**HOW TO COMPLETE THIS TASK:** Every line with "will" in it should be copied from the data.

>>>>>

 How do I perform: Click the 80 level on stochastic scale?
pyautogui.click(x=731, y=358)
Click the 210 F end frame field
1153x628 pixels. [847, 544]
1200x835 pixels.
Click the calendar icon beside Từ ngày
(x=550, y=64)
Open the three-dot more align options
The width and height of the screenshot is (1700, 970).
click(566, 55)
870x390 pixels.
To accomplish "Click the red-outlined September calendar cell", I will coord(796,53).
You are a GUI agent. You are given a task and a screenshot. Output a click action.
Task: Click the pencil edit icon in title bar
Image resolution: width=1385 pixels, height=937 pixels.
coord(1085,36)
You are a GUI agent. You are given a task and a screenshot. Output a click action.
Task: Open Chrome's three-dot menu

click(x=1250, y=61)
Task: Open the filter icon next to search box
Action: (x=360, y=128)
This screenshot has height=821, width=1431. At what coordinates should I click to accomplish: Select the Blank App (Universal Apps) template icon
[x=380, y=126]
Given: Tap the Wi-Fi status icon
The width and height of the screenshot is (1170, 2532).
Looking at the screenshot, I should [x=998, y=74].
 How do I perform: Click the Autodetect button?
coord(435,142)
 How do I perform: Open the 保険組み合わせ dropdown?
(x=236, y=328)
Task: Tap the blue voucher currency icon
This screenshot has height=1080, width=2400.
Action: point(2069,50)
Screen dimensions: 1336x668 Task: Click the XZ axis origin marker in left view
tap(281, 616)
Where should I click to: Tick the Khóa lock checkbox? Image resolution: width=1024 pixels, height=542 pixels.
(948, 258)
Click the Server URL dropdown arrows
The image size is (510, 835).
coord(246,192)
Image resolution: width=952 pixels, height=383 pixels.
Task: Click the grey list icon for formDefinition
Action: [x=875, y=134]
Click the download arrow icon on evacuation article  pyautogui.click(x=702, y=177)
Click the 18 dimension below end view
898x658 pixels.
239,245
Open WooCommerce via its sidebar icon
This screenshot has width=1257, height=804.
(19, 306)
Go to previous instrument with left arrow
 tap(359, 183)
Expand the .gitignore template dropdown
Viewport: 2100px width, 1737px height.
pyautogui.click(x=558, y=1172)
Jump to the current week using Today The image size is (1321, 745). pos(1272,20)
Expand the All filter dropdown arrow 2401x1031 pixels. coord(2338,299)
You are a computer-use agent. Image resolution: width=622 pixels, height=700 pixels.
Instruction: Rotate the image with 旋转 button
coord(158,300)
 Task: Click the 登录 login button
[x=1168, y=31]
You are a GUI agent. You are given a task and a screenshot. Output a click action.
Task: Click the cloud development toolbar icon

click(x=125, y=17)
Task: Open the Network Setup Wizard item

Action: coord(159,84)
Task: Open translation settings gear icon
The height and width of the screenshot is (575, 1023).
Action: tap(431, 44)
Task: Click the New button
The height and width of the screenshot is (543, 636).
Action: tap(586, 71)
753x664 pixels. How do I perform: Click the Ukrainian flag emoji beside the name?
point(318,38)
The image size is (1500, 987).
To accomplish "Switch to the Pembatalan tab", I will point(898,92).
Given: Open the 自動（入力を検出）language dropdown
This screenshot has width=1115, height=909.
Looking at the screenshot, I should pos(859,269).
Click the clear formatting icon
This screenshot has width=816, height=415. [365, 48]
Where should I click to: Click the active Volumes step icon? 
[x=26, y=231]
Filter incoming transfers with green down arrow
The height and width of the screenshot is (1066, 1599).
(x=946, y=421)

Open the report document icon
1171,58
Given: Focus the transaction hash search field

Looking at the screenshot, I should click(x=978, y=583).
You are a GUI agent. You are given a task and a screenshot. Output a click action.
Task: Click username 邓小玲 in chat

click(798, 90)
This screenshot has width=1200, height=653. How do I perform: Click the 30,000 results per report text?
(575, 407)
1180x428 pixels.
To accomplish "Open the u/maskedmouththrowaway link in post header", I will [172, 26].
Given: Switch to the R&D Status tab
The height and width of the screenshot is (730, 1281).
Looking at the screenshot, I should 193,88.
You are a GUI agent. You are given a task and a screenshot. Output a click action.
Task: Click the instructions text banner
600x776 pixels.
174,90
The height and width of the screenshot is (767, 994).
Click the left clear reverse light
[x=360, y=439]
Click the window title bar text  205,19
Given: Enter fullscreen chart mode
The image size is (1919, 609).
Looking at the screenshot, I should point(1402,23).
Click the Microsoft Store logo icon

<<<<<

**OUTPUT OF THE EXERCISE:**
To accomplish "Click the red-outlined September calendar cell", I will coord(796,53).
To accomplish "Switch to the Pembatalan tab", I will point(898,92).
To accomplish "Open the u/maskedmouththrowaway link in post header", I will [172, 26].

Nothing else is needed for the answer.